What you will do:
Please turn these lines into a numbered list, leaving out any blank lines.

--- begin ---

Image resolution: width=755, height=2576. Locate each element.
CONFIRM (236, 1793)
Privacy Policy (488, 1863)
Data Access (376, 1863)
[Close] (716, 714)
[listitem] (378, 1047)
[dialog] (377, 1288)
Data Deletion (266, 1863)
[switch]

--- end ---

Reply:
1. Image resolution: width=755, height=2576. Locate each element.
2. CONFIRM (236, 1793)
3. Privacy Policy (488, 1863)
4. Data Access (376, 1863)
5. [Close] (716, 714)
6. [listitem] (378, 1047)
7. [dialog] (377, 1288)
8. Data Deletion (266, 1863)
9. [switch]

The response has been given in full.